*Document extract*:
::::

No!!  That is not what Jesus is saying.  We are not off the hook at all.  Why?  Because of how Jesus treated gentiles and tax collectors.  What can we learn from his words and actions toward them that we can then apply to our fellow church members?  Well, remember that, when Jesus tells the story of the Pharisee and the tax collector praying in the temple, he emphasizes the Pharisee’s grandstanding pride and self-satisfaction versus the tax collector’s pained and private acknowledgement of his own sin.  To treat a fellow church member like a tax collector would then be to realize that beneath the outer façade, that person might be hiding a great deal of pain and regret over his or her own actions in the conflict.  Jesus says this tax collector went home justified and forgiven.  Could we not look for the hidden self of the person with whom we are in conflict and have our compassion awakened?  Could we not realize that we ourselves might be in danger of praying like the Pharisee, proud and certain of our own righteousness?

Jesus treated reviled tax collectors and sinners with mercy, with invitation, with hospitality, and with love.  When Jesus tells us that we are to treat our most stubborn and contrary faith community members like tax collectors, he is telling us to treat them as he did, disciples who are God’s beloved children.  And, remember, Matthew himself was a tax collector!

And, what about those despised gentiles, any of those we consider “other?’  Well, again we can look at Jesus’ example.  One of Jesus’ most famous encounters with a gentile was the healing of the despised Syrophoenician woman’s daughter.  He initially refuses her request saying the food for the children of Israel cannot be given to the dogs.  Her clever and persistent response, “Yes, Lord, yet even the dogs eat the crumbs that fall from their master’s table,” convinces Jesus to change his mind.  Now, if Jesus, himself, can be persuaded to soften, become more understanding and change his mind about someone, can we not do the same?  Jesus was not afraid to really listen and be changed by what he heard.  We are given the opportunity to do the same!

::::

*Data extracts*:

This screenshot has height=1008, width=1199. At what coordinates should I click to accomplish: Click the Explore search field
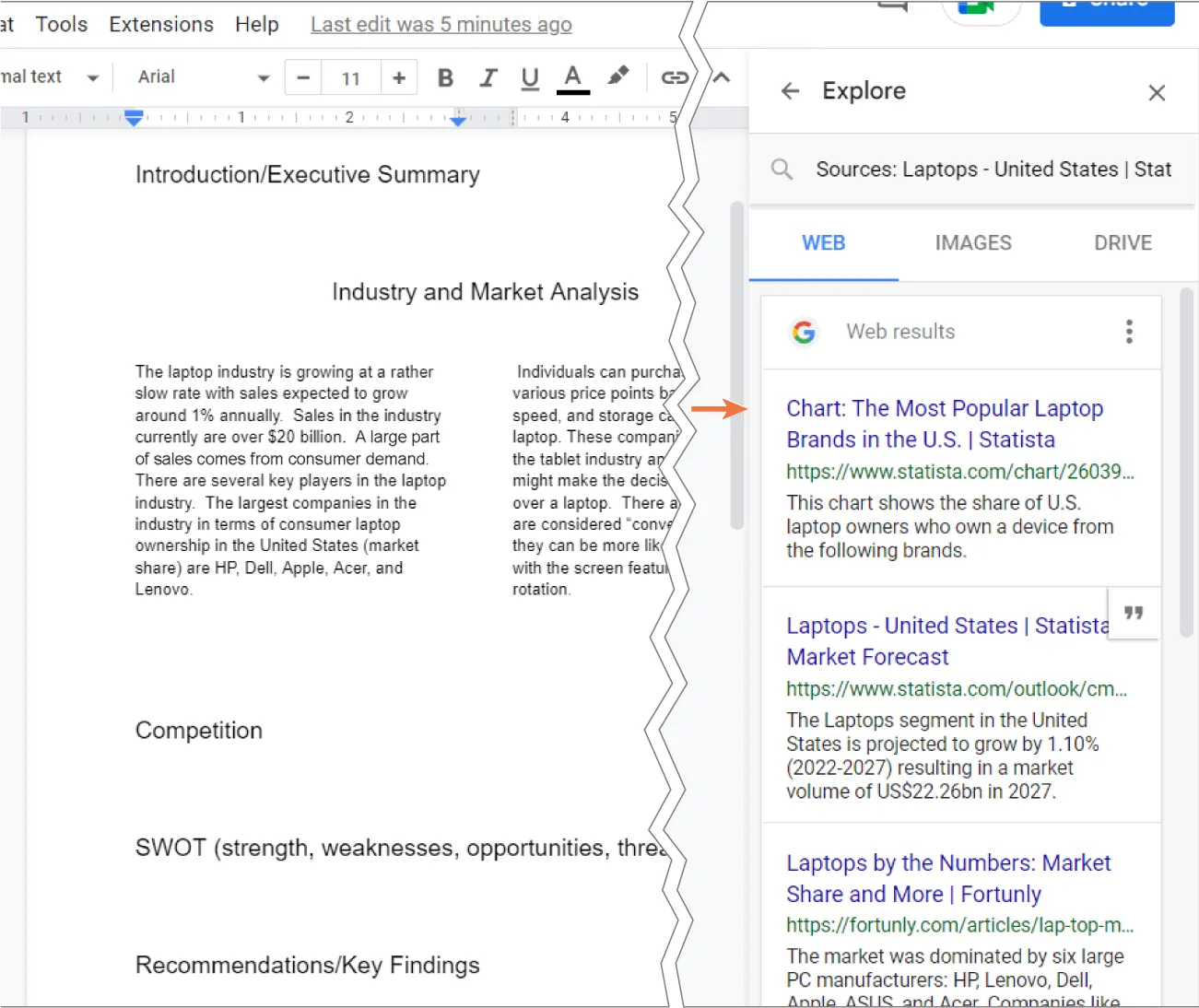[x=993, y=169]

::::

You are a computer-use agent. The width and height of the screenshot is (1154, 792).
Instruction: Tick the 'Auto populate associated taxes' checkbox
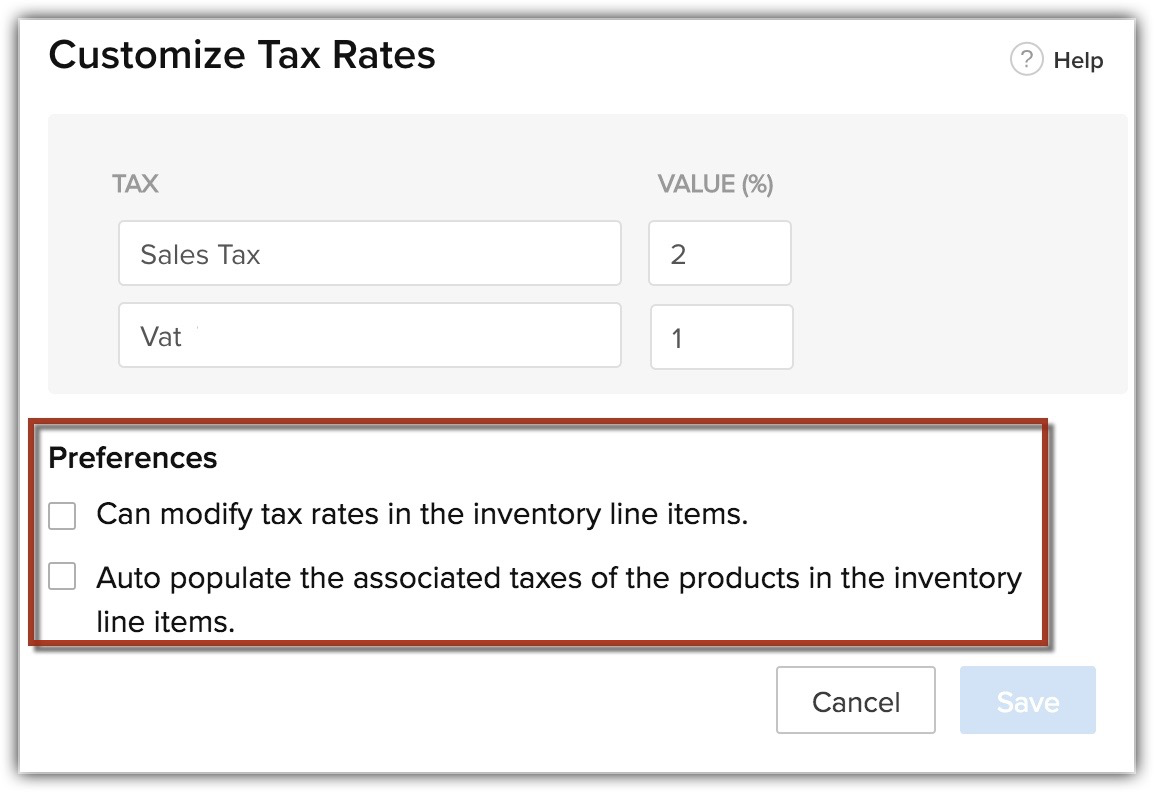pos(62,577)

::::

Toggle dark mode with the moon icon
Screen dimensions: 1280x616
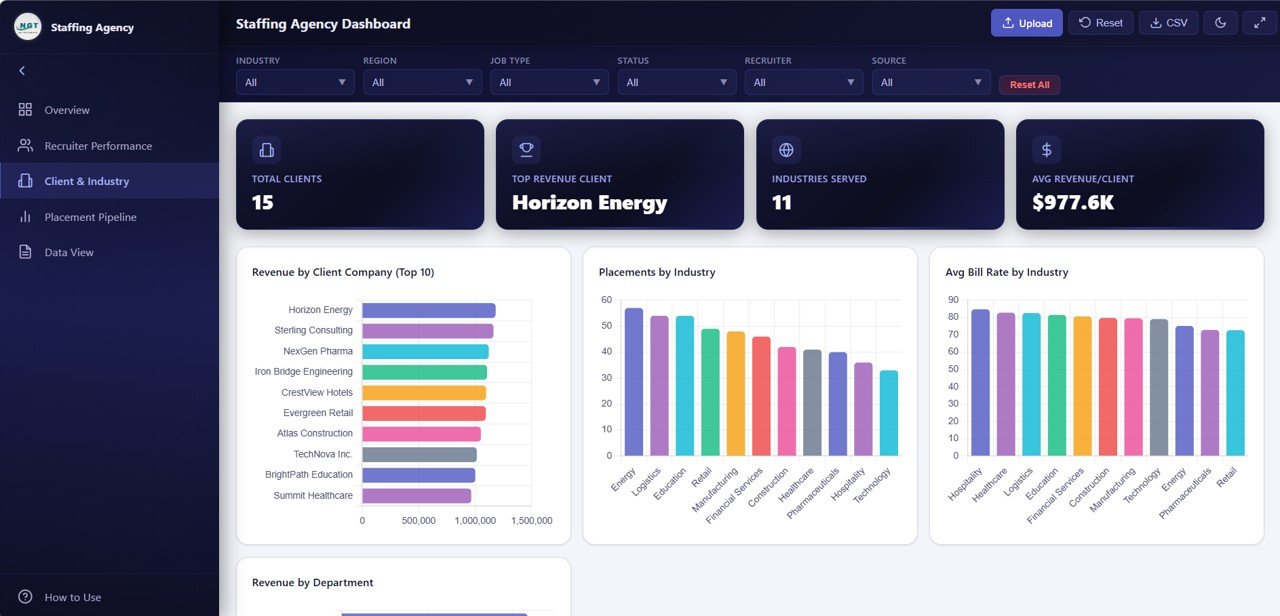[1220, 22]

::::

*Exercise instructions*:
- A) In the sermon excerpt about tax collectors and gentiles, who does the text say was himself a tax collector?
- B) Pick up the sermon excerpt about tax collectors and gentiles after its final sentence and carry it forward.

*Answers for each item*:
- A) Matthew

- B)
Jesus’ instruction to treat those with whom we disagree as tax collectors and gentiles opens to us a whole array of creative and surprising paths toward reconciliation.  All of this is so important not just because of the simple reality that there is no such thing as church without conflict.  It matters because of how Jesus concludes his instructions saying, “Truly I tell you, whatever you bind on earth will be bound in heaven, and whatever you loose on earth will be loosed in heaven.”  How we choose to treat one another when the going gets rough has consequences that far outlast questions like the theology of sexuality or that knock-down drag-out fight over the carpet color in the narthex.  We have the power to bind and loose.  With our choices, we can bind each other even tighter into our separate camps and polarized positions, or, we can loose ourselves from our pride and our ever-present need to be right.  We can loose one another from assumptions and stereotypes and bitterness.  Having been freed in Christ, we can then do as St. Paul says in our reading from his letter to the Romans.  We can put on the Lord Jesus Christ.  We can put on the clothes of Christ and be bound together with the unbreakable love of the crucified, risen Christ – a body tested, refined, healed and flourishing with new life.